EXERCISE BRIEF:
Please copy the data word for word, from the line with "Screen dimensions: 678x734" up to and including the line with "pyautogui.click(x=536, y=600)". Omit the pictures.

MATERIAL TO PROCESS:
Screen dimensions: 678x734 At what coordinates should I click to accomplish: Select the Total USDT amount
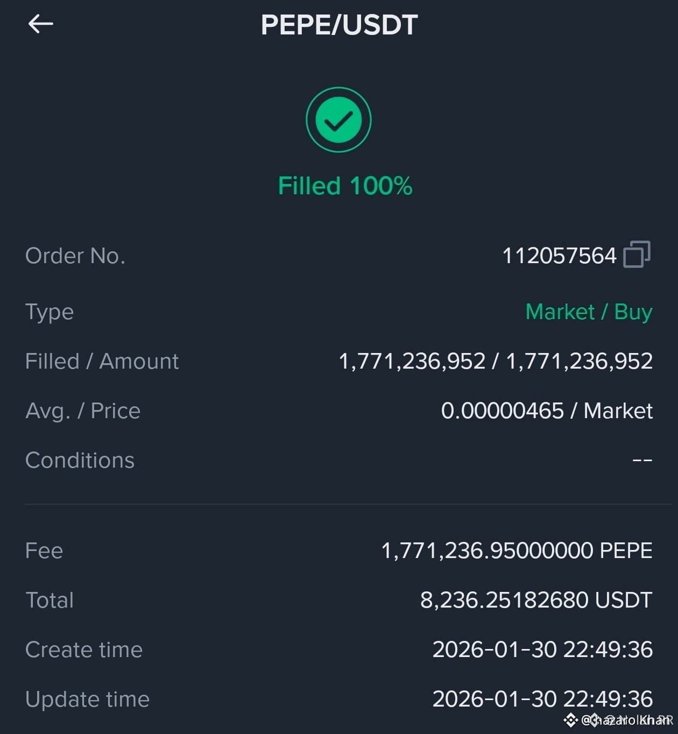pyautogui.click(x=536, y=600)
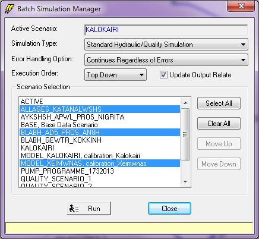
--
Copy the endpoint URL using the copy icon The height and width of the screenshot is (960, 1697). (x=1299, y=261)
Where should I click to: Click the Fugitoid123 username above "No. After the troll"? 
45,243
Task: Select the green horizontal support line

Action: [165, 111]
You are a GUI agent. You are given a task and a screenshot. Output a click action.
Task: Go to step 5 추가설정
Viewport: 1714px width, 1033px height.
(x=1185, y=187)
--
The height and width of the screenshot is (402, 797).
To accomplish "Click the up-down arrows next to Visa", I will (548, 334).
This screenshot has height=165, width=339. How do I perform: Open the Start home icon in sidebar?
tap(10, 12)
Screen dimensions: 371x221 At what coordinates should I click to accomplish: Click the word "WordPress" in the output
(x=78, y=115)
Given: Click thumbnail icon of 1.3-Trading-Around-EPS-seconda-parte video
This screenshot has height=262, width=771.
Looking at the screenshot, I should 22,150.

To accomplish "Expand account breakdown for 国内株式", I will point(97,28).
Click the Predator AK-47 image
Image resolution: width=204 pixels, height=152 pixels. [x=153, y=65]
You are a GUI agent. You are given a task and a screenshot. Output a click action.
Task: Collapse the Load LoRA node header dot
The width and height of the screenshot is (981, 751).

TASK ANSWER:
Screen dimensions: 678x734 At what coordinates should I click to accomplish: Select the Total USDT amount
pyautogui.click(x=536, y=600)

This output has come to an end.